Por un estrecho margen de 4 a 2, el tribunal superior del estado concluyó el miércoles que, según la ley de Florida, un donante de esperma no renuncia automáticamente a su patria potestad porque la inseminación artificial se realizó en casa en lugar de en una clínica de fertilidad.
La mayoría de los jueces acordó revocar dos decisiones de tribunales inferiores que previamente habían determinado que Ángel Rivera había renunciado a su patria potestad al aceptar proporcionar su esperma a Ashley Brito y Jennifer Salas.
Brito utilizó un kit de inseminación artificial casero. Según documentos judiciales, Brito y Salas se casaron tras confirmar el embarazo y comenzaron a criar al niño juntos. Sin embargo, se separaron poco más de un año después. Poco después, Rivera presentó una petición solicitando el reconocimiento como padre legal del niño.
La mayoría de los jueces recalcó que no estaban concluyendo que Rivera tenga derecho a la patria potestad. Más bien, la opinión se centró en si la ley estatal vigente, aprobada en 1993 y enmendada en 2020, se aplica a las personas que inseminan artificialmente fuera de un entorno clínico.

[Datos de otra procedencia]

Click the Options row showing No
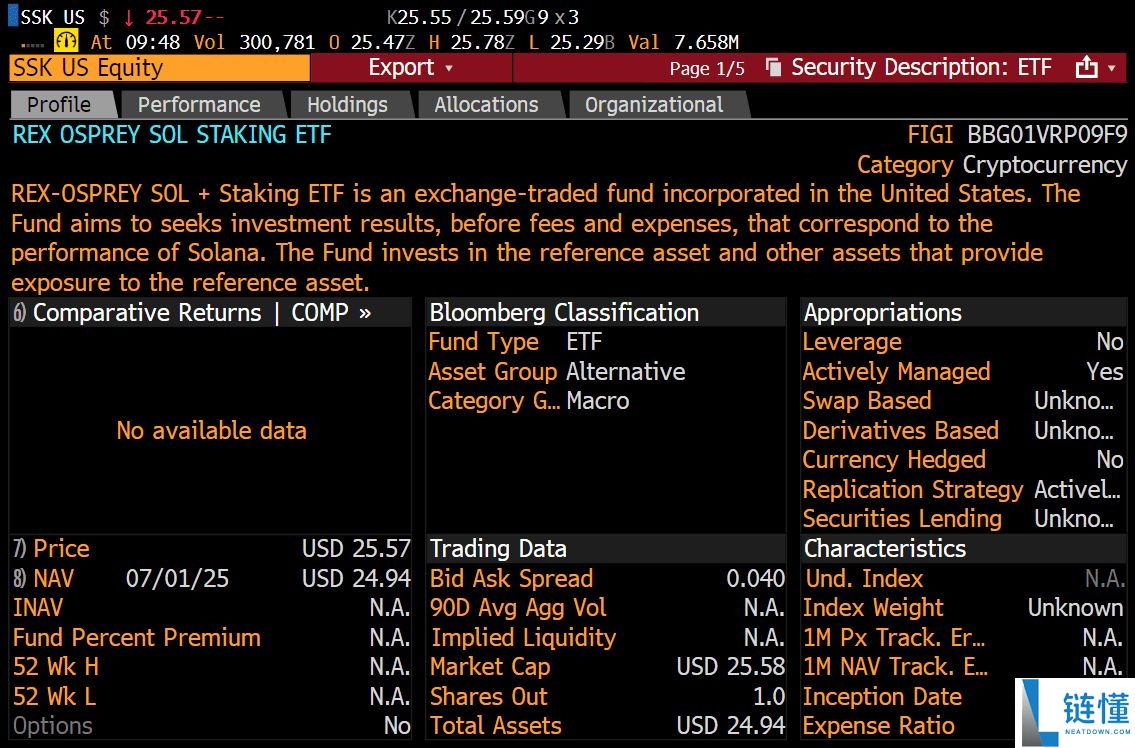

El juez Jaime Grosshans, en representación de la mayoría, afirmó que la ley no se aplicaba a Rivera.
“En conjunto, es evidente que esta sección de los estatutos recientemente promulgados, así como el estatuto enmendado, se centraron casi exclusivamente en proporcionar un marco legal para cuestiones de gestación subrogada y procedimientos reproductivos en laboratorio, es decir, TRA (tecnología de reproducción asistida)”, escribió Grosshans.
Junto a Grosshans en la decisión estuvieron el juez saliente Charles Canady, así como el juez Jorge Labarga y el presidente del Tribunal Supremo Carlos Muñiz.
El juez John Couriel, quien redactó una opinión disidente con la que coincidieron las juezas Meredith Sasso y Renatha Francis, afirmó que la mayoría “se equivoca en ese aspecto” y que era evidente que Rivera era un donante cuyas acciones estaban amparadas por la ley.
Y Couriel argumentó que la decisión del tribunal abre la puerta a circunstancias no autorizadas por la Legislatura.
“Pero ahora, la mayoría autoriza a Rivera a convertirse en el tercer padre”, escribió Couriel. “Esta podría ser una buena o mala política según la Corte, pero no es nuestra ley”.
Courriel agregó: “El Tribunal parece tímido sobre el alcance total de su razonamiento, deteniéndose a un paso de lo que sabe que será un resultado realmente extraño bajo la ley de Florida: declarar a Rivera como el tercer padre legal del niño. Y eso es comprensible. Cualquiera que sea el obstáculo que Rivera y otros donantes en su posición tengan que superar, también lo tendrán que superar quienes han dependido de sus donaciones mientras esperan que los tribunales resuelvan las reclamaciones que la ley, en su forma literal, resuelve”.